WHAT TO DO | Write out the lines of the rows between the line holding "Given: Expand the All Coins selector" and the line holding "pos(955,783)", inclusive, as a JSON list of strings, one string per line, with blank lines left out.

Records from a pointing dataset:
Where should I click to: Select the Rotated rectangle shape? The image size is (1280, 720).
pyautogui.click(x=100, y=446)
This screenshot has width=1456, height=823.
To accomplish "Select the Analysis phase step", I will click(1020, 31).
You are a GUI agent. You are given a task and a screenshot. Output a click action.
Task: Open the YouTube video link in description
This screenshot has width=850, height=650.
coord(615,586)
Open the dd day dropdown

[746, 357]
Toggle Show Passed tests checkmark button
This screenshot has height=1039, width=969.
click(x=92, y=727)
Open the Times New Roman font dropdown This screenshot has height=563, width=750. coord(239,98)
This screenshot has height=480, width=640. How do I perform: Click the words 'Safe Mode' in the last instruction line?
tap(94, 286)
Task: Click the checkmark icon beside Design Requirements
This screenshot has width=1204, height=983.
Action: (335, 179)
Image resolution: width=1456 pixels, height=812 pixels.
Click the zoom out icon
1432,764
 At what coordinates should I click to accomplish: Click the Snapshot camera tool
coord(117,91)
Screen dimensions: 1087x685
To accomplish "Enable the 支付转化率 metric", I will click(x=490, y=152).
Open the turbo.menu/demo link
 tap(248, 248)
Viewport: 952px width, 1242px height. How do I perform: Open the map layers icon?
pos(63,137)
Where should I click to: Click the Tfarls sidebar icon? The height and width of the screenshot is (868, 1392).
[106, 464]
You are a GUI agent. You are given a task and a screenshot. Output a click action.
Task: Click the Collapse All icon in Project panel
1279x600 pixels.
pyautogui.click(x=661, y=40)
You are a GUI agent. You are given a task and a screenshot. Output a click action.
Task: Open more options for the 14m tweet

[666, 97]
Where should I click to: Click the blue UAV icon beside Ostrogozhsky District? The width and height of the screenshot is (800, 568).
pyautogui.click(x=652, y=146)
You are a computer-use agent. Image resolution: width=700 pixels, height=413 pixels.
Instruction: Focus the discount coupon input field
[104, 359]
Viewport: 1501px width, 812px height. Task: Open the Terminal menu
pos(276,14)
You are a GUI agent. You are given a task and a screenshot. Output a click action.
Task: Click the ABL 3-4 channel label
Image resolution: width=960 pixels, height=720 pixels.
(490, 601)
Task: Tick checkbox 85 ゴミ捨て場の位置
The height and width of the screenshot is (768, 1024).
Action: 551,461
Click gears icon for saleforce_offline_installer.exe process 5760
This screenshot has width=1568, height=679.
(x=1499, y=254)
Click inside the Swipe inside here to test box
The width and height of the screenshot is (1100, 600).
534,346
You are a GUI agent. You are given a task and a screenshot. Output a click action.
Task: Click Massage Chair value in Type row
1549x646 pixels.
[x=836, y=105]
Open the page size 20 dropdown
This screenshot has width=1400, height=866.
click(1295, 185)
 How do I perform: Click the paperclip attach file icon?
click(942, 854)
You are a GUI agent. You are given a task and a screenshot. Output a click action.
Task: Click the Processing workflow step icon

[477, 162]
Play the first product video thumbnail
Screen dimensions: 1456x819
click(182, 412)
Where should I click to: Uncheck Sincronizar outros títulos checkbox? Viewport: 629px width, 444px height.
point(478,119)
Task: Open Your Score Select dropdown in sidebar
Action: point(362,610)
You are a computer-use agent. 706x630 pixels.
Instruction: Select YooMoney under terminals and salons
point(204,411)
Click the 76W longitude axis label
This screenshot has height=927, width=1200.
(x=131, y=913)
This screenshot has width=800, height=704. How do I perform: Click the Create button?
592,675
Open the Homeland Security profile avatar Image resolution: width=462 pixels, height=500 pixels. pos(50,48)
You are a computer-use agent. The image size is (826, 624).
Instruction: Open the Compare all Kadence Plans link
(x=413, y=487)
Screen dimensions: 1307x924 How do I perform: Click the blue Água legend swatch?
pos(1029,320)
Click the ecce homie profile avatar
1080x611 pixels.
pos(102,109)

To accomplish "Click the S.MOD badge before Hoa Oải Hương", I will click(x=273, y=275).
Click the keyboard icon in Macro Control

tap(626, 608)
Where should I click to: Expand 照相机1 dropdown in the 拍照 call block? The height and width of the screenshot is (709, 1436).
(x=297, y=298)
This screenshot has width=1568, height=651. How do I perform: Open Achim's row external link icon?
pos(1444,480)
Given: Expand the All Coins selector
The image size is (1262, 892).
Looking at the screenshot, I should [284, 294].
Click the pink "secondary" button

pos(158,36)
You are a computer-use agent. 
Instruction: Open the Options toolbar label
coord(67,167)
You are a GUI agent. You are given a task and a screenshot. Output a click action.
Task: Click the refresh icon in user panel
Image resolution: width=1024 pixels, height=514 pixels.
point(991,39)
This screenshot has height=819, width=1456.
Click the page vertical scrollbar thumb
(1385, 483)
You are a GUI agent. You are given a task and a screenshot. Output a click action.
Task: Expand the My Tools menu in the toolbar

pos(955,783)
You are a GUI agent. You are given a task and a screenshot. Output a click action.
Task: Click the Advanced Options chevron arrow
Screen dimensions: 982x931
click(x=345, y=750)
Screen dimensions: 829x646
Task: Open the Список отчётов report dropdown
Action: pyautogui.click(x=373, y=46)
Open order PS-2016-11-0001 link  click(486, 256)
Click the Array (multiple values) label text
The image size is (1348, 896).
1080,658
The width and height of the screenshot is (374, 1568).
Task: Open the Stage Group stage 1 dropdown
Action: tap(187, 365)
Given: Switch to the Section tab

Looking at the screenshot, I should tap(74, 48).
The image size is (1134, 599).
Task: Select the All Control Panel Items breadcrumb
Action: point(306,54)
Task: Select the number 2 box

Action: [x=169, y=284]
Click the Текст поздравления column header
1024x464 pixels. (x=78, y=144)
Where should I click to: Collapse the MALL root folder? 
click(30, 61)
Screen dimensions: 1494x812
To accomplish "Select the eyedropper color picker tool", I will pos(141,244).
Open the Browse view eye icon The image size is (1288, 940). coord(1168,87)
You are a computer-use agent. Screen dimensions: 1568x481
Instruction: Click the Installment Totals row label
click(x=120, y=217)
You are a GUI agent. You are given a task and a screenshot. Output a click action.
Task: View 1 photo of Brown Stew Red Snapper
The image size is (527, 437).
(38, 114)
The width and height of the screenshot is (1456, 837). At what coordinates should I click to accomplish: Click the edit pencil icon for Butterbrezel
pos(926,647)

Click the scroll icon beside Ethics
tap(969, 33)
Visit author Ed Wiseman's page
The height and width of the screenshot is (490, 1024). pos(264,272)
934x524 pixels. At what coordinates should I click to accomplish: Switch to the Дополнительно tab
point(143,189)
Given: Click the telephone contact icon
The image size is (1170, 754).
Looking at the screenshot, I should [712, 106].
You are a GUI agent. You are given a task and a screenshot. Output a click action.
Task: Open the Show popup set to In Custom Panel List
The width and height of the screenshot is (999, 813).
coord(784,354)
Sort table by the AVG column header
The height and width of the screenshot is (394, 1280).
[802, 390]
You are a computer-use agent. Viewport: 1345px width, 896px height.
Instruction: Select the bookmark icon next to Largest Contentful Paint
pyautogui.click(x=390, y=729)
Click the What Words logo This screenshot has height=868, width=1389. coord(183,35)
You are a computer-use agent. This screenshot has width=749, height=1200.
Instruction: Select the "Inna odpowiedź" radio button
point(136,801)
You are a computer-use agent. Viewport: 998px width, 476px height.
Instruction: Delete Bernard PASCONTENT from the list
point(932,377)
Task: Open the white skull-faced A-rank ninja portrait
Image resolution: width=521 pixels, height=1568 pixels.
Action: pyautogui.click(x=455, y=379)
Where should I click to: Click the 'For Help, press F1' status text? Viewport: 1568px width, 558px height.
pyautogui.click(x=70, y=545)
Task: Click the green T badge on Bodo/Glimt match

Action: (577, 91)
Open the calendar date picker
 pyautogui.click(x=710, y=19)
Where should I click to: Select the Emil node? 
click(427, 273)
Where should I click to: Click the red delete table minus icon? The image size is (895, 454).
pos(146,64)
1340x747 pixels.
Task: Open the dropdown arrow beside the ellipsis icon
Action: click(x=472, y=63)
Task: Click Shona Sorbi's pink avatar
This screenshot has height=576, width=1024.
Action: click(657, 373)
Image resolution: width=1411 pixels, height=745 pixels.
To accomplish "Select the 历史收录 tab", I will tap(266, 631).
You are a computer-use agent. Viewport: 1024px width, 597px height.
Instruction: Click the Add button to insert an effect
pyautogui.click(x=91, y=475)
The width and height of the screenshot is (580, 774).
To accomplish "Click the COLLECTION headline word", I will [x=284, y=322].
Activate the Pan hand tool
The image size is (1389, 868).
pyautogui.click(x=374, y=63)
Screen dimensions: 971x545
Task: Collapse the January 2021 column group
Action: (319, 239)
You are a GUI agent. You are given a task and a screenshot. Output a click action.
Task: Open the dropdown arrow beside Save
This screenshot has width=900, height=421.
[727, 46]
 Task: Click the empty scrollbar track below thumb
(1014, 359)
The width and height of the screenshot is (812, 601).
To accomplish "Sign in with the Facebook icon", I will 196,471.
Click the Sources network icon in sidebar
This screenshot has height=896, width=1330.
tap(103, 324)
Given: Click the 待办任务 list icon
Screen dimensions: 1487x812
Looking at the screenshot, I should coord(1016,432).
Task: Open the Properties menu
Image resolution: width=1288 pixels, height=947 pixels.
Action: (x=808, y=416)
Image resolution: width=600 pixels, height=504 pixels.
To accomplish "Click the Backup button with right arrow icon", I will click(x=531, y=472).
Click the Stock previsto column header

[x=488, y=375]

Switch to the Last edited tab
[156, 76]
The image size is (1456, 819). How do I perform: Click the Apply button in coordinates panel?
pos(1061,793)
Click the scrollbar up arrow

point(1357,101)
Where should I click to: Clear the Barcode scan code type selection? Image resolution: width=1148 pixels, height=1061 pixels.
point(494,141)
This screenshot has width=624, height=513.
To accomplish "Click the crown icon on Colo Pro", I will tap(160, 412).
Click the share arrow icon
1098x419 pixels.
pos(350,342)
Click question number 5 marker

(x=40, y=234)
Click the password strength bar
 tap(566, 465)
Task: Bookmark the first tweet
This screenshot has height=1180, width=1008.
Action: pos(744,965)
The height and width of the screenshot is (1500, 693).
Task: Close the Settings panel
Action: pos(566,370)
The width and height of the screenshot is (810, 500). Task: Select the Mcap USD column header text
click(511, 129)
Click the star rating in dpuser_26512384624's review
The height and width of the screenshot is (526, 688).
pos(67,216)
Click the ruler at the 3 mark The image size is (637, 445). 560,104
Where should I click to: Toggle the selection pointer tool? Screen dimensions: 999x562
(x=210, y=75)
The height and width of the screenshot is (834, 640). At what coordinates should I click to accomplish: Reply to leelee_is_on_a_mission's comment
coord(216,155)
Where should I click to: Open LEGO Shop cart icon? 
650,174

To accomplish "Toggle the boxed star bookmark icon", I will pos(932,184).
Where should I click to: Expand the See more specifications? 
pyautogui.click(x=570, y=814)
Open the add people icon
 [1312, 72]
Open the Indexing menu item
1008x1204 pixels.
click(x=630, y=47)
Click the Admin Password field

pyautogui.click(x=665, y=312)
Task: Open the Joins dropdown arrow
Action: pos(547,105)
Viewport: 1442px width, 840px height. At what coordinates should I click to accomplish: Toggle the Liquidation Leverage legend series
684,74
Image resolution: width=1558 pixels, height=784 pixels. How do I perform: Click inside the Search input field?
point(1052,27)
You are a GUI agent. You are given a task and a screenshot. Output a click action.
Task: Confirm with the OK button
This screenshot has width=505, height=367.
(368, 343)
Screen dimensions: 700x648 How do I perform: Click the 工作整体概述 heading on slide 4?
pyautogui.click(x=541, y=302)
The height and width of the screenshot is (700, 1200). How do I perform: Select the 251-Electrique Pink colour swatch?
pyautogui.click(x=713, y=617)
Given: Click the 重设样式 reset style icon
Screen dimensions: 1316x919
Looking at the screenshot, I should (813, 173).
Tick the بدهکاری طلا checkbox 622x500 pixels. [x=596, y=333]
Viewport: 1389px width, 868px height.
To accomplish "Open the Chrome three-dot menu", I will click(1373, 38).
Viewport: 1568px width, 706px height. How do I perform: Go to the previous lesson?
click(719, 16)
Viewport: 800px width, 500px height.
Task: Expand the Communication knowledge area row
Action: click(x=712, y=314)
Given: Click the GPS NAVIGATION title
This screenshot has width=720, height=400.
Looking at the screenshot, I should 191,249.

ANSWER TO THE EXERCISE |
[
  "Given: Expand the All Coins selector",
  "The image size is (1262, 892).",
  "Looking at the screenshot, I should [284, 294].",
  "Click the pink \"secondary\" button",
  "pos(158,36)",
  "You are a computer-use agent. ",
  "Instruction: Open the Options toolbar label",
  "coord(67,167)",
  "You are a GUI agent. You are given a task and a screenshot. Output a click action.",
  "Task: Click the refresh icon in user panel",
  "Image resolution: width=1024 pixels, height=514 pixels.",
  "point(991,39)",
  "This screenshot has height=819, width=1456.",
  "Click the page vertical scrollbar thumb",
  "(1385, 483)",
  "You are a GUI agent. You are given a task and a screenshot. Output a click action.",
  "Task: Expand the My Tools menu in the toolbar",
  "pos(955,783)"
]